I was born in 1954, more than a decade before a cure for tuberculosis would be found. But its spread was already on the decline in the robust post-War economy that provided better nutrition and housing for most.
My father was a tuberculosis specialist since World War II, when he treated the displaced persons who found themselves in the British zone of Germany. He was a British Red Cross doctor.
After being chief resident at Seaview Hospital in Staten Island, NY, he came to Ohio to be a doctor at Molly Stark hospital and tuberculosis controller for Stark County. He skin tested at schools for TB exposure and we sat by the radio to see if levies to support the hospital would pass.
My playmates were children recovering from TB and no longer communicable. Usually, they were black and poor. I grew up without prejudice as dad took me to Mexican migrant worker camps, also looking for TB.
Molly Stark mirrored the tuberculosis sanatoriums built by the WPA in the depression. Now, Molly Stark is about to become a park in the great Canton OH Stark County Parks system.
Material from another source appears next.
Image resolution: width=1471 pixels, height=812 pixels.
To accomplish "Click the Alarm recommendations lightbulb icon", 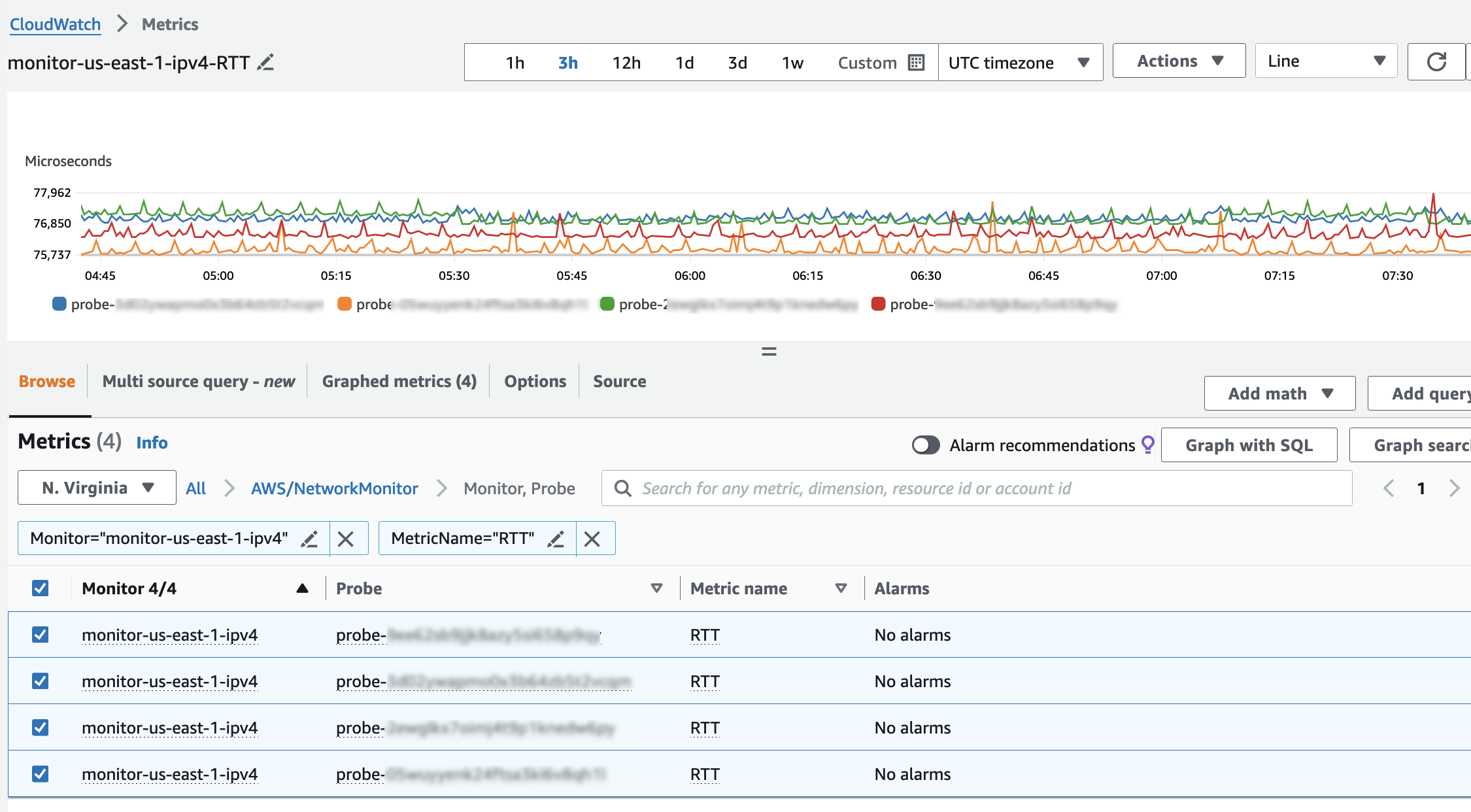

The hospital was bordered by a small forest that produced three or four varieties of edible mushrooms and on its edge was a small cemetery whose grave stones were turning to sqand back then, nearly 50 years ago. The campus had a steam boiler that heated all the structures, and ran the steam pipes to them in tunnels, tunnels that I could bicycle on rainy days.
What once was the children hospital, and later residences for a couple doctors, was eventually turned over to Civil Defense. The Nurses Home, where I practiced my piano lessons, became home to the Stark County Board of Education, whose offices I visited coming to and from the piano. Any wonder why I was good at being an edudation reporter later in life?
So here is a link to the wreckage of my past. I hope you find it interesting.
http://cantonrep.mycapture.com/mycapture/folder.asp?event=563088&CategoryID=31076
2 comments:
Hi Zina - I have only recently discovered your blog, but I really enjoy reading it. What an interesting childhood you had! Keep up the writin, it is much appreciated.
Andrea
I'm looking at the hospital photos now and I find them fascinating and also very sad. I hate to see beautiful buildings laying in ruins. Like many other sanatoriums, schools, and mental hospitals from that era, they had beautiful architecture and some really neat features, like those tunnels and hidden passageways. I work at a state prison that formerly was a mental hospital, and I know well all those steam tunnels and below-ground rooms. It's sad to attend meetings in our formerly grand auditorium that once functioned as a theater, movie house and concert hall.
Some of the stone carvings, arches and balconies at the Stark Hospital remind me of the old ruins of the Yucatecan haciendas.